|Atomic mass||1.008 amu|
Hydrogen, discovered in 1766, the hydrogen atom is the simplest atom that can possibly exist. The most common isotope is composed of a single proton and an electron. There is relatively little hydrogen gas in the earth's atmosphere, but there are plenty of hydrogen atoms in compounds like water. Consider that every molecule of water in all the seas, lakes, and streams contains two hydrogen atoms, hydrogen is one of the ten most abundant elements on the earth.
Hydrogen is a light colorless gas, which has no smell or taste when pure. It burns explosively in air or oxygen to form water, H2O. It combines directly with nonmetals to form compounds. With reactive metals such as lithium, sodium, and calcium, hydrogen forms metal hydrides. These decompose in water and liberates hydrogen gas. The cation H+, is characteristic of acids in aqueous solution.

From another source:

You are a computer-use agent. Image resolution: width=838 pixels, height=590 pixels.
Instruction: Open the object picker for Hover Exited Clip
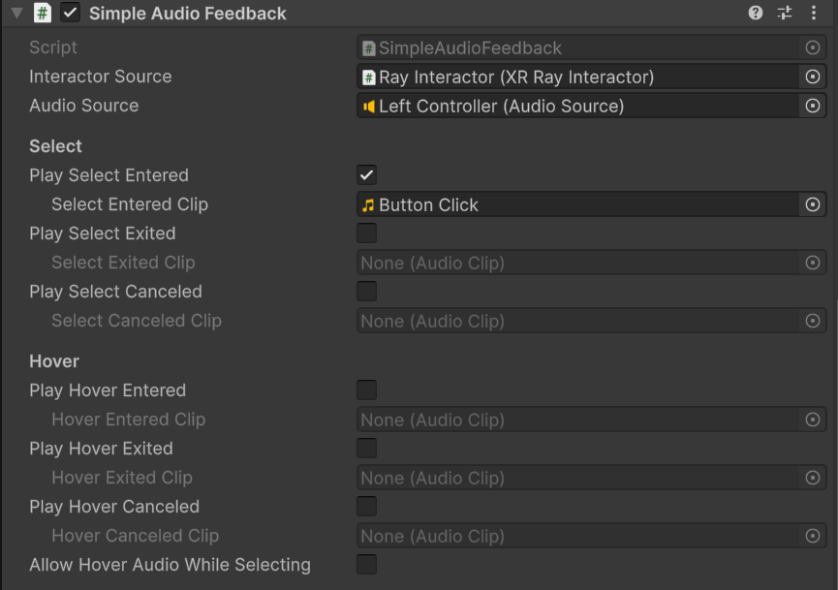[813, 478]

The principal industrial sources of hydrogen are:
- electrolysis of aqueous solutions of sodium chloride, table salt
- reaction of carbon with water to form carbon monoxide and hydrogen gas
- cracking processes in oil refineries
- reaction of methane, CH4 (in natural gas), or other simple hydrocarbons with steam
There are three isotopes of hydrogen:
- 1H, occurs in nature at 99.9985% abundance
- 2H, or D, also known as deuterium or heavy hydrogen occurs in nature at 0.015% abundance
- 3H, or T, also known as tritium, are found only in trace amounts
The most common compound is deuterium oxide, D2O, or heavy water. This name is appropriate because the deuterium atom is twice as heavy as 1H. Since deuterium occurs naturally, in every 7000 molecules of ordinary H2O, there is one D2O. Heavy water can be prepared by prolonged electrolysis of ordinary water. Approximately 100,000 gallons of water have to be carefully electrolyzed to produce a single gallon of pure heavy water. Considering the cost of the electrical energy involved in such a process, heavy water is generally regarded as a scarce commodity. Heavy water is a suitable and convenient moderator in nuclear reactors.
Tritium, 3H, is extremely rare in nature. It occurs in ordinary water, but only in portions of one atom for every 1018atoms of 1H. Tritium is more effectively produced by nuclear reactions than by separations from water by electrolysis.